Only the lines that hold the word "agent" are wanted from this listing.
##########
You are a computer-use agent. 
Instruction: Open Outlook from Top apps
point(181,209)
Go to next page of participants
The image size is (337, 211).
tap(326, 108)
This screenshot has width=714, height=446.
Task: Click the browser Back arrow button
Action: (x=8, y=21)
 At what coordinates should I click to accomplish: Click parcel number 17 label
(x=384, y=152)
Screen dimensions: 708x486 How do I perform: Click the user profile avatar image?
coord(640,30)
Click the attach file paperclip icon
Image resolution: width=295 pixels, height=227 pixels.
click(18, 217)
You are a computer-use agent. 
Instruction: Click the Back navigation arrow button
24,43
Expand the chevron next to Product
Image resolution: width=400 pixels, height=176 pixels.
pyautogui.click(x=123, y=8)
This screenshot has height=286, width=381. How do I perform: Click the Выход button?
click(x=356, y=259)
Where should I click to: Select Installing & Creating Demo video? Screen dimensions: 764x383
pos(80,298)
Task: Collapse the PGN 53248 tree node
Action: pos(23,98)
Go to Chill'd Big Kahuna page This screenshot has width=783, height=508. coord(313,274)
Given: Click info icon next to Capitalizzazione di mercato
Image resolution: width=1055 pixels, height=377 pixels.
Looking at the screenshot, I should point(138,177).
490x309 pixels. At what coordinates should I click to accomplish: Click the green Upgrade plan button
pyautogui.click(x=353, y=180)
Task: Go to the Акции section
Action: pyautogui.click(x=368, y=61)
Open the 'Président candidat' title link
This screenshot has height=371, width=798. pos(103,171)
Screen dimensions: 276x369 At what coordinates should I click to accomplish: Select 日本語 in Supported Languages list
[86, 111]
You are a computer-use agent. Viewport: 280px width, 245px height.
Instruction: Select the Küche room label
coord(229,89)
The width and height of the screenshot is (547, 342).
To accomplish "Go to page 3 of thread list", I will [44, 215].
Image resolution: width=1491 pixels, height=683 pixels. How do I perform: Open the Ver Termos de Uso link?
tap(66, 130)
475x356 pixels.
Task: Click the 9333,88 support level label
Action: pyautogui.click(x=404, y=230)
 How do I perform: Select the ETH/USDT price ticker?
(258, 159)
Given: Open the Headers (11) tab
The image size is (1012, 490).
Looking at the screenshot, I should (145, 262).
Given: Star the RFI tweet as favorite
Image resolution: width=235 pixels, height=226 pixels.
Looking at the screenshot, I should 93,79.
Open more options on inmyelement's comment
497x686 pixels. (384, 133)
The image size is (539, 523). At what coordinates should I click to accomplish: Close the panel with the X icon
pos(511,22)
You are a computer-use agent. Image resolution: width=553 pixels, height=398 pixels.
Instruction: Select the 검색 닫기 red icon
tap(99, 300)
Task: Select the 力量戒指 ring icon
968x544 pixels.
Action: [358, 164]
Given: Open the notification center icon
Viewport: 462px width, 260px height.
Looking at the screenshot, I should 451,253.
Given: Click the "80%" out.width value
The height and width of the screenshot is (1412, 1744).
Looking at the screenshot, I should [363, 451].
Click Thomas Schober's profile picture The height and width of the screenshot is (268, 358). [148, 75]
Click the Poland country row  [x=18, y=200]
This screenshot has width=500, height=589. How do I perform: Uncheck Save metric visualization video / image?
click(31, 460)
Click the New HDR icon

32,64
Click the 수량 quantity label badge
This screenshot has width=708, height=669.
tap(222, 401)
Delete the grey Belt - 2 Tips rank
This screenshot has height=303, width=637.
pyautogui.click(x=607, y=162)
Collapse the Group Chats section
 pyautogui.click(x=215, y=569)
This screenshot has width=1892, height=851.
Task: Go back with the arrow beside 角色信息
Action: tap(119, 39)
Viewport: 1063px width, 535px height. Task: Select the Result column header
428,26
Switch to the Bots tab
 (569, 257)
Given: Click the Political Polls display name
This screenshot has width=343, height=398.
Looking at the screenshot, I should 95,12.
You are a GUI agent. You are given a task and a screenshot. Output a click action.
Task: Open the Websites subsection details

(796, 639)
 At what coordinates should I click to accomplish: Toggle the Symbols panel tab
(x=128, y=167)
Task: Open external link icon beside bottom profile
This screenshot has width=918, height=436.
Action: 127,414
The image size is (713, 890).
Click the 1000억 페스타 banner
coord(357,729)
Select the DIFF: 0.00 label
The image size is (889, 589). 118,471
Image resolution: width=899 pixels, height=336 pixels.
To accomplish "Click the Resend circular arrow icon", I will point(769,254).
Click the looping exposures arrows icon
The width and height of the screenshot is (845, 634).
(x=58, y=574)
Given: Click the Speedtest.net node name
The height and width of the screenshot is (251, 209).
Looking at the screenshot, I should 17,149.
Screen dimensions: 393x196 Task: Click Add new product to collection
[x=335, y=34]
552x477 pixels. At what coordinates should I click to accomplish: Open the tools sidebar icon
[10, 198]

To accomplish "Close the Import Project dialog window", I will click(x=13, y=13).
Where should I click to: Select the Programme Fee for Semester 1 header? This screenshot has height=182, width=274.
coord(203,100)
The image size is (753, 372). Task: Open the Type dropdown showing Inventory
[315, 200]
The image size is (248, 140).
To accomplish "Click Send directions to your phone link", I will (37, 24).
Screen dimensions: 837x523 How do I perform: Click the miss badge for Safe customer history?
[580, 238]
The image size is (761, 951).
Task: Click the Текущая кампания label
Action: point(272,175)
##########
(Exercise output)
You are a computer-use agent. 
You are a computer-use agent. 
You are a computer-use agent. Viewport: 280px width, 245px height.
You are a computer-use agent. Image resolution: width=553 pixels, height=398 pixels.
You are a GUI agent. You are given a task and a screenshot. Output a click action.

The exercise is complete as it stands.